С какой же радостью она узнала о судебном разбирательстве в Джедборо, на котором ей надо бы присутствовать.
У нее теперь появилась прекрасная возможность последовать за Босуэлом. Судьба оказалась к ней благосклонной!
Сетон с тревогой наблюдала за госпожой.
Еще никогда, — размышляла Сетон, — Мария не была так красива. Она очень изменилась со дня встречи с Босуэлом. Но Босуэл был не тем мужчиной, которого Сетон выбрала бы для Марии. В нем не было ни капли нежности, а только грубость и инстинкт. Что скрыто за его вожделением к Марии?
На подъезде к Джедборо они увидели всадника, летящего им навстречу. У Марии оборвалось сердце, потому что она признала во всаднике одного из слуг Босуэла.
— Какие новости? — с горячностью спросила она.
— Плохие, Ваше Величество.
Ее рука судорожно вцепилась в поводья.
— Босуэл?! — закричала она.
Казалось, слуга помедлил с ответом:
— Джон Эллиот… этот знаменитый разбойник… Ваше Величество. Мой господин, узнав, что в округе появился Эллиот, отправился, чтобы поймать его. Разбойника ранили… но… но там ничего серьезного… а вот Босуэл… Эллиот…
— Он… он убил его? — пробормотала Мария.
Рядом была Сетон… Ее глаза молили королеву: «Не выдавайте себя перед этими людьми. Вы любили его… Он был для вас всем… но… не выдавайте себя перед такими свидетелями».
— Босуэл убит, — произнесла с отсутствующим видом Мария.

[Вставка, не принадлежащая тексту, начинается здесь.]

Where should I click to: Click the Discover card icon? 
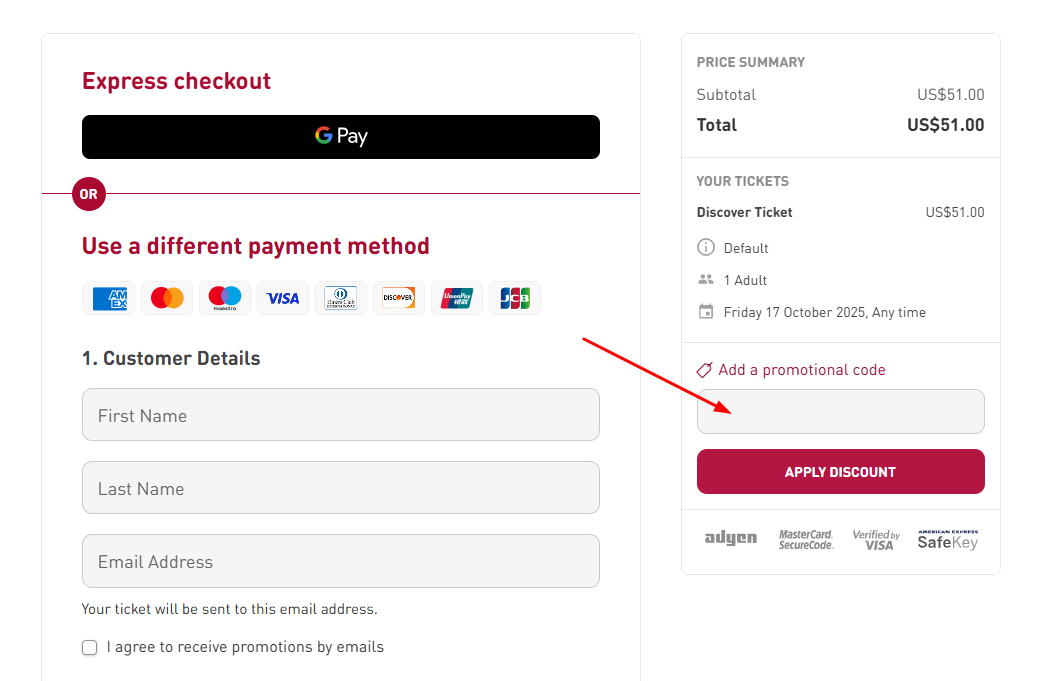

Она взглянула на Сетон, ища поддержки.
Ее глаза говорили: «Меня больше нет. Мне ни до чего нет дела. Я хочу умереть».
Сетон сказала:
— Это страшное потрясение… Уже поздно, и Ее Величество неважно себя чувствует. Я думаю, мы должны остановиться на отдых.
Сетон проводила Марию в приготовленный для нее дом. Королева поднялась в спальню и легла на кровать, а Сетон пристроилась рядом, обняв ее. Они не плакали, а просто лежали, прижавшись друг к другу, и Сетон гладила ее по голове. Потом королева сказала:
— Жить больше незачем, Сетон. Я хочу смерти.
* * *
Она не знала, как высидеть на этом судебном разбирательстве, ведь никто не должен заметить того, что происходит в ее душе. Она была в таком страшном напряжении, что, казалось, вот-вот потеряет сознание. Старая свербящая боль загудела в ней.
На суде она была снисходительной, впрочем, как всегда. Ей хотелось помочь всем страждущим. Но в голове крутилась одна-единственная мысль: я хотела бы умереть вместо него.
Когда суд закончился, прибыл нарочный из замка Босуэла. Нарочный сказал, что Босуэл жив. Просто раны столь серьезны, что он вряд ли выкарабкается. Марию охватила надежда. Она должна немедленно отправиться к нему. Она вернет его к жизни. Мария постаралась скрыть радость и спокойно произнесла:
— Он пострадал, служа мне. Я должна убедиться, что для его спасения делается все возможное.
Она отправилась из Джедборо в замок Эрмитаж, где и нашла его. Он был ранен в бедро, голову и руку. Раны были такими страшными, что для обычного человека наверняка бы оказались смертельными. Он лежал весь в бинтах, но смотрел на Марию таким хорошо знакомым нахальным взглядом.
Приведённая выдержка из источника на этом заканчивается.